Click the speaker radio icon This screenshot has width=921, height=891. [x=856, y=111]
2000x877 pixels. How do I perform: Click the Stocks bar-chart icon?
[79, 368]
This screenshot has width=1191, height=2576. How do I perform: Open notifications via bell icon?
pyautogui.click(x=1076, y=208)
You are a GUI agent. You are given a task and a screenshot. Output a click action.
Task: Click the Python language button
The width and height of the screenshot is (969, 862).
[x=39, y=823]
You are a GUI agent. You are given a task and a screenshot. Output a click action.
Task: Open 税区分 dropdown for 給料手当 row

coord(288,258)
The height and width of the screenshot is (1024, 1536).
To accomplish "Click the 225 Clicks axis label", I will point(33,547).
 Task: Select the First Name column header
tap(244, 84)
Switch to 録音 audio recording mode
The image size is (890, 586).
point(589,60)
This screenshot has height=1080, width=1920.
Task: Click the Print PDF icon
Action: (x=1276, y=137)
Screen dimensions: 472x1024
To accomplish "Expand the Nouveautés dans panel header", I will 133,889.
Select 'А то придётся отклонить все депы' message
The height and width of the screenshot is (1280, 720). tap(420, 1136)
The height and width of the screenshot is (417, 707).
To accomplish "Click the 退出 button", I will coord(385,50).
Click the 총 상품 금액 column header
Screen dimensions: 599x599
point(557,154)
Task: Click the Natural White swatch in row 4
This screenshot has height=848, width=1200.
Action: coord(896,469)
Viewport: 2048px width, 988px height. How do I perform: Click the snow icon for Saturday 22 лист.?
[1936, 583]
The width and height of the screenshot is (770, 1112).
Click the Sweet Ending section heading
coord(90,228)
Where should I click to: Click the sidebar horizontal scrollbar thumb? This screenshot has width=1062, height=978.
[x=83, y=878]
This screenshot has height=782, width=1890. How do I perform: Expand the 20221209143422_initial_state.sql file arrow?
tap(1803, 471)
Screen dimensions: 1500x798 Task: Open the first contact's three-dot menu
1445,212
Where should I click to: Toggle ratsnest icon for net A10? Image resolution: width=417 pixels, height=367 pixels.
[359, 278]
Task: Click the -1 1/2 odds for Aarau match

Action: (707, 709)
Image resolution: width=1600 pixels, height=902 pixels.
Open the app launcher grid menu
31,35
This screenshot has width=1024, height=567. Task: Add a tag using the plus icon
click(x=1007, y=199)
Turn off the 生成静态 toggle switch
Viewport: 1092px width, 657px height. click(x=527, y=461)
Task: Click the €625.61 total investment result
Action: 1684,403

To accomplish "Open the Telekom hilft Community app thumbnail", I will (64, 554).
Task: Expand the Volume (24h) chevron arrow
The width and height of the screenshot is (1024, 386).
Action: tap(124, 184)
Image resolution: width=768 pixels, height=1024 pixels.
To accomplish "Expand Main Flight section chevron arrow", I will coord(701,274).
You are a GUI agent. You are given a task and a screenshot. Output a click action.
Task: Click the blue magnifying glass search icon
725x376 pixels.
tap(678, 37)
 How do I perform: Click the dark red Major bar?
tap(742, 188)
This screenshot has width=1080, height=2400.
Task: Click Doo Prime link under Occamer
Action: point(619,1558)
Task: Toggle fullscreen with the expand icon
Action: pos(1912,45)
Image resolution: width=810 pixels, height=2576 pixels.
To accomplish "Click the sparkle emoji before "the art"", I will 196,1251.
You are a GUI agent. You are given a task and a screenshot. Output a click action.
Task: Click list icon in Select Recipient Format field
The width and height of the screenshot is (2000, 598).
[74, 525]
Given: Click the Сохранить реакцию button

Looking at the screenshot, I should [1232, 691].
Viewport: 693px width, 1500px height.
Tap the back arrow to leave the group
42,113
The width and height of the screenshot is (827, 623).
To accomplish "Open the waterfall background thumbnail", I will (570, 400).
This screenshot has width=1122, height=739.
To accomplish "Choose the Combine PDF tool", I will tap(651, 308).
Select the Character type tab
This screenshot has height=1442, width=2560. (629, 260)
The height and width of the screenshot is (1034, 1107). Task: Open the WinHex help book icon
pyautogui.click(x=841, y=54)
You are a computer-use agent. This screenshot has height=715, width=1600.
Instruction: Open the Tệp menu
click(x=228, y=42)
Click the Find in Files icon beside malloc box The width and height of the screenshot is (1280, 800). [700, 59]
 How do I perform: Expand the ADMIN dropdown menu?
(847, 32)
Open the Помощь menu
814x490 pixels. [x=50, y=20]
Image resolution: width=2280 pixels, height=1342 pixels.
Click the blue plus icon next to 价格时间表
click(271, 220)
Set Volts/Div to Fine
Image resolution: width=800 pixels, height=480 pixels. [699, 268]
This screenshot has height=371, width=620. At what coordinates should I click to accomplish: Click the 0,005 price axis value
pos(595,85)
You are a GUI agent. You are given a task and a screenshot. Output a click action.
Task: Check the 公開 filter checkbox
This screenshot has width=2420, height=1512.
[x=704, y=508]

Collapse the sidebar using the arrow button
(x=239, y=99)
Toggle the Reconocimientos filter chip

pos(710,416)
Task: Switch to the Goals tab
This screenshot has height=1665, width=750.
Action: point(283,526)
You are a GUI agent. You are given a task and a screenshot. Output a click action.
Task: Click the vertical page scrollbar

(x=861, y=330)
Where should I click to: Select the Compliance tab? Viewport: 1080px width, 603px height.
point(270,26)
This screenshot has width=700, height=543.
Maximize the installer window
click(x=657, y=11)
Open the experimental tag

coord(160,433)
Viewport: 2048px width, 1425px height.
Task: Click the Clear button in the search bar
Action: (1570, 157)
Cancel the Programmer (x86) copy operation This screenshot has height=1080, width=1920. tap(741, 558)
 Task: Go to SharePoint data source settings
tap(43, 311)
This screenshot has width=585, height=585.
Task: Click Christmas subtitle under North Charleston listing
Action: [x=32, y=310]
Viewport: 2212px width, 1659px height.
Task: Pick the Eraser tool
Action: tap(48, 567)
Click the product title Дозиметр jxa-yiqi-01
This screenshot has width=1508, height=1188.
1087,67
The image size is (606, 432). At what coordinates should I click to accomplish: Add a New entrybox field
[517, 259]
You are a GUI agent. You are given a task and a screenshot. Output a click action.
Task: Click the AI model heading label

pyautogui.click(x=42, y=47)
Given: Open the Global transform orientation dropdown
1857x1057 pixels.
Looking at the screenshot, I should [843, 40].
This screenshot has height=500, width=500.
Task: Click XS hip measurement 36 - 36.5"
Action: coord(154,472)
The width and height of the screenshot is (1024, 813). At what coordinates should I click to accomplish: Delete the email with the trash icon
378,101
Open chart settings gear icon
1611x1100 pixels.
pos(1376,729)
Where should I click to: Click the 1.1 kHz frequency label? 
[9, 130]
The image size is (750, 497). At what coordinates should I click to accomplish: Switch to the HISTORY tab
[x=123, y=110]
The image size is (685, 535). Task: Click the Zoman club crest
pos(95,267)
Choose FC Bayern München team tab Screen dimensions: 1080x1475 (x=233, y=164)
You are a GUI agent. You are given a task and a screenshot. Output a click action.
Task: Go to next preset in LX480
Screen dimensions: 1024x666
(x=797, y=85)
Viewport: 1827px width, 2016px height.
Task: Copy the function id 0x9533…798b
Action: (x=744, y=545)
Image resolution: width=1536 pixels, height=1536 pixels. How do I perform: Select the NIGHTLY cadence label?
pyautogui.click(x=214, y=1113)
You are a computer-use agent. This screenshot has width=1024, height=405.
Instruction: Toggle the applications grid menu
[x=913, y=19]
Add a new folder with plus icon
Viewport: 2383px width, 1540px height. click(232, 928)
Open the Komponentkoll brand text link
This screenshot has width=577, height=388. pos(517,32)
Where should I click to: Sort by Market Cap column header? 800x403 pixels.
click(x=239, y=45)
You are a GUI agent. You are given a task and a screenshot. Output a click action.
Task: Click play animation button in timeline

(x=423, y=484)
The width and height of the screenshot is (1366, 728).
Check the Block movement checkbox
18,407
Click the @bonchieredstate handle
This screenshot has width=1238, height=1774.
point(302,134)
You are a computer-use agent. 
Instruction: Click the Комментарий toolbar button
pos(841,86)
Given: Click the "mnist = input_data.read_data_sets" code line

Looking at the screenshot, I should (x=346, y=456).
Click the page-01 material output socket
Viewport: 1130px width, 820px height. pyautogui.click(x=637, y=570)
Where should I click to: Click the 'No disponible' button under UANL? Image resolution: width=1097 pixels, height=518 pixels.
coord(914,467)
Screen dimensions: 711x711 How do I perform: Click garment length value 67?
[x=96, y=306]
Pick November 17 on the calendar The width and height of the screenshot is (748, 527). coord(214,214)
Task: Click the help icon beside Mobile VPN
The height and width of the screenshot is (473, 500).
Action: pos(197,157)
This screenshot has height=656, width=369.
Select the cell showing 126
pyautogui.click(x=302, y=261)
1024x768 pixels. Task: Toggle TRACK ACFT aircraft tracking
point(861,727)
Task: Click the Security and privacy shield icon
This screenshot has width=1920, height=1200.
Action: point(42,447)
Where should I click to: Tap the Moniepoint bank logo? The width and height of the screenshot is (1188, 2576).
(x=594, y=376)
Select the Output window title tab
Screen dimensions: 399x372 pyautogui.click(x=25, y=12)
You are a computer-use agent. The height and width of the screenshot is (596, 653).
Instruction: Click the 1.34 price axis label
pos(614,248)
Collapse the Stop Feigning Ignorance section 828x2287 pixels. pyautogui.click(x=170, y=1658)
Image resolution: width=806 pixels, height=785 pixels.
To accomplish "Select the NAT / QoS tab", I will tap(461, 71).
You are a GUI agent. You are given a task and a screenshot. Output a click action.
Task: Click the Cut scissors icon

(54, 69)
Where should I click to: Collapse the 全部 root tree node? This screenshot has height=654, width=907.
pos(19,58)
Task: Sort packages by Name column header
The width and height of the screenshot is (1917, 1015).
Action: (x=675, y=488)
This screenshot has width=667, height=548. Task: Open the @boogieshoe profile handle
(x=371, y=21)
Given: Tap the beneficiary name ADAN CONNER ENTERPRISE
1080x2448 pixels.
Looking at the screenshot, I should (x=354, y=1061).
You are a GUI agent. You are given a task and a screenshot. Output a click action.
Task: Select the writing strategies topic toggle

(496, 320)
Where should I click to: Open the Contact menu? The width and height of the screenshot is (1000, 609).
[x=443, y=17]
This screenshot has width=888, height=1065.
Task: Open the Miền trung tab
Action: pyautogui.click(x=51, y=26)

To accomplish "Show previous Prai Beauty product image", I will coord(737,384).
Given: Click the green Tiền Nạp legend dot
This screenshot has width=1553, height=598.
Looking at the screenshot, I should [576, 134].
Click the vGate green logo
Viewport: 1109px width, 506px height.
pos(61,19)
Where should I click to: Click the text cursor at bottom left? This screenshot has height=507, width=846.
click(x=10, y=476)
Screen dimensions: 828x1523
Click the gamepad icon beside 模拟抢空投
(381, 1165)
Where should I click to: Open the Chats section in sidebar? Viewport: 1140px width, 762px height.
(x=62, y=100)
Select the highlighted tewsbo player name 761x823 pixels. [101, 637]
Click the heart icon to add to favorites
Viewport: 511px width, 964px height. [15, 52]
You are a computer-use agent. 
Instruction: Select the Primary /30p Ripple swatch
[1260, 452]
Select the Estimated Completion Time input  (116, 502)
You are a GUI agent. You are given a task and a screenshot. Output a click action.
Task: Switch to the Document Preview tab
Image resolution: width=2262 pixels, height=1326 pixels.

— Problem description —
Copy the entries above, from the line with "The height and width of the screenshot is (1024, 1536)." to the line with "tap(244, 84)", keeping every character as it appears.

— Task output —
The height and width of the screenshot is (1024, 1536).
To accomplish "Click the 225 Clicks axis label", I will point(33,547).
 Task: Select the First Name column header
tap(244, 84)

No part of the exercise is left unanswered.